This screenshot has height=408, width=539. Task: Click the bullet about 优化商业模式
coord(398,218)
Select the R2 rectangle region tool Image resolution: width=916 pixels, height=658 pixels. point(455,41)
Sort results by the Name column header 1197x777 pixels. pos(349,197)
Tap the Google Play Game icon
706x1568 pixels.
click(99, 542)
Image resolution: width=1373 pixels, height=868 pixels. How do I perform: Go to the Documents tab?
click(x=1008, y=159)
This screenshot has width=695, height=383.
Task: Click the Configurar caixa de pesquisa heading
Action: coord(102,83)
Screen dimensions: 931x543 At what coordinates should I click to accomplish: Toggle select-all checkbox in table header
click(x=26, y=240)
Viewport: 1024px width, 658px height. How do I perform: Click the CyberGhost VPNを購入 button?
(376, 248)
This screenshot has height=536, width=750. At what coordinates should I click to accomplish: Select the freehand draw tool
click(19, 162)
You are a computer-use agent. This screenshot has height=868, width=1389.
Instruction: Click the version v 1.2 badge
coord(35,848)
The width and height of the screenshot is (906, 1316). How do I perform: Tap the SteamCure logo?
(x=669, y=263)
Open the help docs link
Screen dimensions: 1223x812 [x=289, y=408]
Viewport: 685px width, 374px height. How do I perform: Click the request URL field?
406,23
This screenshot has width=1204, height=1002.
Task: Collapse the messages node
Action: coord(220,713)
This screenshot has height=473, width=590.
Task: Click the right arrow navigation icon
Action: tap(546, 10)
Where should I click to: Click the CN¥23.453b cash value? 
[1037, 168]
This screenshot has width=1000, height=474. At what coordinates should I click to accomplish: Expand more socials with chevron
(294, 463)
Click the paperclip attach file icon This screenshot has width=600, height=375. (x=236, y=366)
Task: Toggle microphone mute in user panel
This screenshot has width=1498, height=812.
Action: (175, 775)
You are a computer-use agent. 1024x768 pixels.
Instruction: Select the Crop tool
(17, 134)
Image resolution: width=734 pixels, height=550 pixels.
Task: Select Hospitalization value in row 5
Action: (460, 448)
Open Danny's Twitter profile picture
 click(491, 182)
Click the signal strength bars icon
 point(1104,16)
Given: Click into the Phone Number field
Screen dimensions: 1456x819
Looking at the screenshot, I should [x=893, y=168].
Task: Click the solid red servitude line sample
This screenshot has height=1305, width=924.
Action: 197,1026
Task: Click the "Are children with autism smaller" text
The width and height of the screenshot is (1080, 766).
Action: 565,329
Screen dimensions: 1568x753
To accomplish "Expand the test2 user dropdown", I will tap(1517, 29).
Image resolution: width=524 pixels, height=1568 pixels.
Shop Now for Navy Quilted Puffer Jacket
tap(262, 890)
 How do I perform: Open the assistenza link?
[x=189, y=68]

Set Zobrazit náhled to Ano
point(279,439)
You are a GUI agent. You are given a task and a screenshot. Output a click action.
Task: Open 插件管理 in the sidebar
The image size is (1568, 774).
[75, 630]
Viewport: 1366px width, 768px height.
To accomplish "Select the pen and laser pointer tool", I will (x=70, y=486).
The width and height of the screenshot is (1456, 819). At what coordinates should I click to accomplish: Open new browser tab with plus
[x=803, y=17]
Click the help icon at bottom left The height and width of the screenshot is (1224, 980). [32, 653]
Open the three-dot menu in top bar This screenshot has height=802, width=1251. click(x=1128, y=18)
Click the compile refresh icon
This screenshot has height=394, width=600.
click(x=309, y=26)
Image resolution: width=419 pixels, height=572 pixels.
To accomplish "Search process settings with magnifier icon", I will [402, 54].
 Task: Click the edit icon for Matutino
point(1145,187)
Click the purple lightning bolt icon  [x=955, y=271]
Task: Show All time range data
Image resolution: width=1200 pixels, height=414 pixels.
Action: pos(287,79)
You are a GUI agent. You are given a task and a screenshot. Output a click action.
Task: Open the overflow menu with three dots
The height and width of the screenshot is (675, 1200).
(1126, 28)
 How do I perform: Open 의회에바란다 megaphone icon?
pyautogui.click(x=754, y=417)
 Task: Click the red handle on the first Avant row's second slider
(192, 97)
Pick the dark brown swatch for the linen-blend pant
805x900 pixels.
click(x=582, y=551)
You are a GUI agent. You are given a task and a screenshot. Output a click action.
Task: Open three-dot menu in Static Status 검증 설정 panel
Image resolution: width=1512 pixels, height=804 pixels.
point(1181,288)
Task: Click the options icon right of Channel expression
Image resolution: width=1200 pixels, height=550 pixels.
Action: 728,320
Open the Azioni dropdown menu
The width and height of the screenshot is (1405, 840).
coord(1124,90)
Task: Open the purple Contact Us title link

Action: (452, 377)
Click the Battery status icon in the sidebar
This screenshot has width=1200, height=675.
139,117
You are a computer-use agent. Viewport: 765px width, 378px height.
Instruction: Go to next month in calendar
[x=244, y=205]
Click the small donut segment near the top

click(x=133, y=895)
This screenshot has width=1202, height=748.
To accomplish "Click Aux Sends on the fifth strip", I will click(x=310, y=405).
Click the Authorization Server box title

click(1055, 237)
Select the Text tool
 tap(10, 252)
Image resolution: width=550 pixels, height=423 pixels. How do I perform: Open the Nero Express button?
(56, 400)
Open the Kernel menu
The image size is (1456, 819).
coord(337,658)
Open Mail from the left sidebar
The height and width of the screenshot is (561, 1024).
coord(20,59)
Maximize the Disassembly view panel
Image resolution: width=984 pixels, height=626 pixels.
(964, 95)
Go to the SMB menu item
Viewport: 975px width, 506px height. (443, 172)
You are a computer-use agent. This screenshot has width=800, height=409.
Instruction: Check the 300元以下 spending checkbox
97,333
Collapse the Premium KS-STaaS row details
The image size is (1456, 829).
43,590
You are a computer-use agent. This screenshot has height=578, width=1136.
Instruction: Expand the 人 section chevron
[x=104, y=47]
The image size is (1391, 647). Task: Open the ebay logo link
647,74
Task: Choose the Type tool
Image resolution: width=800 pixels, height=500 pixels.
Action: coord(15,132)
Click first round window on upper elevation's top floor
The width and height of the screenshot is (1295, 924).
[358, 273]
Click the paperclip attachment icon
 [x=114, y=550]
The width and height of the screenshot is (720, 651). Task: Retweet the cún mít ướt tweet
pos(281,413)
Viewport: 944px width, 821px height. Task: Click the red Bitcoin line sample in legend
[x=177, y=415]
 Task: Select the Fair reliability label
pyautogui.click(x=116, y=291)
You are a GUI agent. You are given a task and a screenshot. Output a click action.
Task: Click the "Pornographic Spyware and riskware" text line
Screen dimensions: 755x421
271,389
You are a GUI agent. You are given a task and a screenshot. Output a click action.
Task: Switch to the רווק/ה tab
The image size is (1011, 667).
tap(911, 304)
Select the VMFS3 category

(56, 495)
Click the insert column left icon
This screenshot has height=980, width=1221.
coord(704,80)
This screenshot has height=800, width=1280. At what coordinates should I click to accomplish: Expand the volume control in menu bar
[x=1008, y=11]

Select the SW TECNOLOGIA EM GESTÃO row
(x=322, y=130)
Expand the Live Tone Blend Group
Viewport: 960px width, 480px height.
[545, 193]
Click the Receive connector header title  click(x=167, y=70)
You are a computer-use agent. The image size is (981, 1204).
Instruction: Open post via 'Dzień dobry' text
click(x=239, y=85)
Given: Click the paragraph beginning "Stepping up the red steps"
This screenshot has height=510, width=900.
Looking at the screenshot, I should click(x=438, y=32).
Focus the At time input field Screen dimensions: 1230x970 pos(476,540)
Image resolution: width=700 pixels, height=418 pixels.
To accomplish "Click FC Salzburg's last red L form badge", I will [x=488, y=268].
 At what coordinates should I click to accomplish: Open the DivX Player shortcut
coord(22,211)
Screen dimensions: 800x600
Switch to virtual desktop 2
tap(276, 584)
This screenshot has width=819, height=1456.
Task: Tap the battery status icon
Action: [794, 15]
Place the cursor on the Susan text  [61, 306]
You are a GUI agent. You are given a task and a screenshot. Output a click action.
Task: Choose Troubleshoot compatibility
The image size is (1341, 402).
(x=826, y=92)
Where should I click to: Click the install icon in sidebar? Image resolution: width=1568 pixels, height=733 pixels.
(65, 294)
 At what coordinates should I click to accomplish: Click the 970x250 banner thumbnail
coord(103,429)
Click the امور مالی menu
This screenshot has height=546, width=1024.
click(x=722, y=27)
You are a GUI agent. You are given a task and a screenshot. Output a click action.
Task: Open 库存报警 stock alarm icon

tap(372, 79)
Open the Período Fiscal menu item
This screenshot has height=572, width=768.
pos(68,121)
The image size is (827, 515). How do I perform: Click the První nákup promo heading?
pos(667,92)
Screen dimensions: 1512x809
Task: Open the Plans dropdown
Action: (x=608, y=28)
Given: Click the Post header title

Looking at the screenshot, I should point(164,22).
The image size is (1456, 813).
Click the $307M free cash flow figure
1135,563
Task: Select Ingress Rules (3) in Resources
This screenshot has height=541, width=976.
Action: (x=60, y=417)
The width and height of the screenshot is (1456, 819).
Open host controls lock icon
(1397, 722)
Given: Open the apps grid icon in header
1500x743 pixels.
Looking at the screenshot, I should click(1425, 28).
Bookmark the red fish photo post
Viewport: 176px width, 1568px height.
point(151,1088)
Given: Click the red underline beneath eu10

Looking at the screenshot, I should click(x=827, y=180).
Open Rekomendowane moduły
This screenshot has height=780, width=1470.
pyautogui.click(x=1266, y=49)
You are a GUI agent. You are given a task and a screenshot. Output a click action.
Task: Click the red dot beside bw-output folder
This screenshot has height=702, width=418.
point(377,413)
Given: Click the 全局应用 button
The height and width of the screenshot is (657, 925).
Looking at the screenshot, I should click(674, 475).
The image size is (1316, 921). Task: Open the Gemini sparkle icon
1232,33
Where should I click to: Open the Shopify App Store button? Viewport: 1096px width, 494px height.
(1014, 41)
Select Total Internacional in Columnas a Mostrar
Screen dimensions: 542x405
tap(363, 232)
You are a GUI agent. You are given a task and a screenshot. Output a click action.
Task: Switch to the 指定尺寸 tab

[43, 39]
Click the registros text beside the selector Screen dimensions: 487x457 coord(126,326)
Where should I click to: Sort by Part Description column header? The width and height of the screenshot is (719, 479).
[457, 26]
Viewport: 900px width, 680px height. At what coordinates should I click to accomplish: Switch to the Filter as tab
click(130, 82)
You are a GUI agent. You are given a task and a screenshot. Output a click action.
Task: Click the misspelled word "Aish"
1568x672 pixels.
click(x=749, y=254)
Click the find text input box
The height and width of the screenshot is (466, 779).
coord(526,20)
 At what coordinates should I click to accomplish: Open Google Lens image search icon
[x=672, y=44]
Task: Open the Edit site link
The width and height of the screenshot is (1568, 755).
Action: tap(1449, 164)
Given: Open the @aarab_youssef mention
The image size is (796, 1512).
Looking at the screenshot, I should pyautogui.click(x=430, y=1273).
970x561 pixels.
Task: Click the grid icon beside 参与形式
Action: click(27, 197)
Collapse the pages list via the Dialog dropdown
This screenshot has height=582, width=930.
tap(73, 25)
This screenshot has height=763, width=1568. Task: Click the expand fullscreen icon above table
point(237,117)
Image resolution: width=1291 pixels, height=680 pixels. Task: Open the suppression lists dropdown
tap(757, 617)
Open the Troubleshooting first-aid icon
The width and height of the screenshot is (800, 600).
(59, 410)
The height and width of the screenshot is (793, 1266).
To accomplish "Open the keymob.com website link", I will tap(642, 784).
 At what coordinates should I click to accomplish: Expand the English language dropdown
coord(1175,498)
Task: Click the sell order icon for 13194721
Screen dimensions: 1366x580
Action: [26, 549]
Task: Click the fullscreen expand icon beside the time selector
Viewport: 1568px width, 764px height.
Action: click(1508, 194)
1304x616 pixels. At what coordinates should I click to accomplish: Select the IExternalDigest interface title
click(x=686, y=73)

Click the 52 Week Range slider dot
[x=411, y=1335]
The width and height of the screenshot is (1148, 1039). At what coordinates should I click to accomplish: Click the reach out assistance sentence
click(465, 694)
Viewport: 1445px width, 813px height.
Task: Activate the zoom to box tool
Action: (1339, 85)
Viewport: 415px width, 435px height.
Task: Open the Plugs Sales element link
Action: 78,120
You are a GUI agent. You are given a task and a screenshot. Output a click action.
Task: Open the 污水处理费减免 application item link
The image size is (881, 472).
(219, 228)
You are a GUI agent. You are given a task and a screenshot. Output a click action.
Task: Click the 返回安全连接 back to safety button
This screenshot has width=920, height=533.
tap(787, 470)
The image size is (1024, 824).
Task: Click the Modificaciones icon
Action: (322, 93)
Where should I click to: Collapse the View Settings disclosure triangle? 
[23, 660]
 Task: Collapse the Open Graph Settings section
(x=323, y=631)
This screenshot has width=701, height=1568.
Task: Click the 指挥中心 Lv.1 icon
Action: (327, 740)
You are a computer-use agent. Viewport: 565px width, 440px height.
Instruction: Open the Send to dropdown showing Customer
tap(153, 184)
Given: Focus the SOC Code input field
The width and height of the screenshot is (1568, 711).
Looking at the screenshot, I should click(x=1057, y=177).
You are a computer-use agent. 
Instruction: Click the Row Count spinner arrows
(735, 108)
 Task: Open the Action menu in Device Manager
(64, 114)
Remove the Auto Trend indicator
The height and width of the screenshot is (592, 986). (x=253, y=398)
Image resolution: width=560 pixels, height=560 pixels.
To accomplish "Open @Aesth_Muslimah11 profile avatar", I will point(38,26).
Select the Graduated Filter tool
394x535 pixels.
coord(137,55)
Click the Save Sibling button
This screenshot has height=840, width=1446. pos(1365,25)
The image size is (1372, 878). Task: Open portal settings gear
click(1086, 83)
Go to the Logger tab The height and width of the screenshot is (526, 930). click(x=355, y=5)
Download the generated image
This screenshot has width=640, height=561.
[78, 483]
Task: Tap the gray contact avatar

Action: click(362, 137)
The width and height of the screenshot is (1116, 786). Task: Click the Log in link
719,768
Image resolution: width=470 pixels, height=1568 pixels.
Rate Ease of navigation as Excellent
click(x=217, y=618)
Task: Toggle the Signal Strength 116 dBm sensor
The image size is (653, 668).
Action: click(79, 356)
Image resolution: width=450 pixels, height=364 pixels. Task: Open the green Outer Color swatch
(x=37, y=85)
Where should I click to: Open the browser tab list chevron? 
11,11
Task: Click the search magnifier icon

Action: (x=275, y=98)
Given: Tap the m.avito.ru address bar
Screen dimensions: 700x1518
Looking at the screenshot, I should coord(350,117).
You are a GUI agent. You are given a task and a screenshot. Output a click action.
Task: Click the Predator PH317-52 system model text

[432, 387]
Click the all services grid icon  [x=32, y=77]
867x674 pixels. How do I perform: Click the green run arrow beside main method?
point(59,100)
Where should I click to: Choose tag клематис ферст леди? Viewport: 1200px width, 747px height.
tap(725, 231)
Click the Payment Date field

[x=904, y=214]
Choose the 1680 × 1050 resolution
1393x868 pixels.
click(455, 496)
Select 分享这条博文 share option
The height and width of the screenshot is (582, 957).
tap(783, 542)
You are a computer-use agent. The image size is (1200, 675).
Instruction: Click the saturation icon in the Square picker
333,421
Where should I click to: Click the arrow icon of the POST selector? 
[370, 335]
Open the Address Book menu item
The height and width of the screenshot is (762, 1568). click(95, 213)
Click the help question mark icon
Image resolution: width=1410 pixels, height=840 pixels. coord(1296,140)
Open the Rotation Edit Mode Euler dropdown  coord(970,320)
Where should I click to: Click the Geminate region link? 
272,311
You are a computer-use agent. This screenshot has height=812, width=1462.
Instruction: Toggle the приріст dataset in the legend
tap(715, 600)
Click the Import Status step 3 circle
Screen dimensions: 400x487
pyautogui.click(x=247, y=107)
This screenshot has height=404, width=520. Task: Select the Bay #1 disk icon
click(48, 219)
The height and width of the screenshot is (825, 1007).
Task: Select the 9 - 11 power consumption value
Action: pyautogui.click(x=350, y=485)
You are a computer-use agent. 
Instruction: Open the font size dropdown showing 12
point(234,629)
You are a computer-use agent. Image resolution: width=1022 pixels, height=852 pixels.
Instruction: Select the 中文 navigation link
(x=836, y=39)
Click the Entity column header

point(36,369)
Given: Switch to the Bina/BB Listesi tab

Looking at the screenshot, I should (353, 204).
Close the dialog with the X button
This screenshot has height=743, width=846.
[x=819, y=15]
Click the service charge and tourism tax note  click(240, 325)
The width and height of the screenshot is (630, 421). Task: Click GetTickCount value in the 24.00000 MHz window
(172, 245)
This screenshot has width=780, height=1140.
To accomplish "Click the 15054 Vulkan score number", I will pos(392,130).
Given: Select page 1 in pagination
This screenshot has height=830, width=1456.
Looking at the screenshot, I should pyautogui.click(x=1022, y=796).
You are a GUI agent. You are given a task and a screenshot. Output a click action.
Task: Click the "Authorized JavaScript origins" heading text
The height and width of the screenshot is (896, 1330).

Set exercise: Repeat the data starting at the line that contains "You are a computer-use agent. Image" and ending at the line that contains "Looking at the screenshot, I should (353, 204).", both included.

Result:
You are a computer-use agent. Image resolution: width=1022 pixels, height=852 pixels.
Instruction: Select the 中文 navigation link
(x=836, y=39)
Click the Entity column header

point(36,369)
Given: Switch to the Bina/BB Listesi tab

Looking at the screenshot, I should (353, 204).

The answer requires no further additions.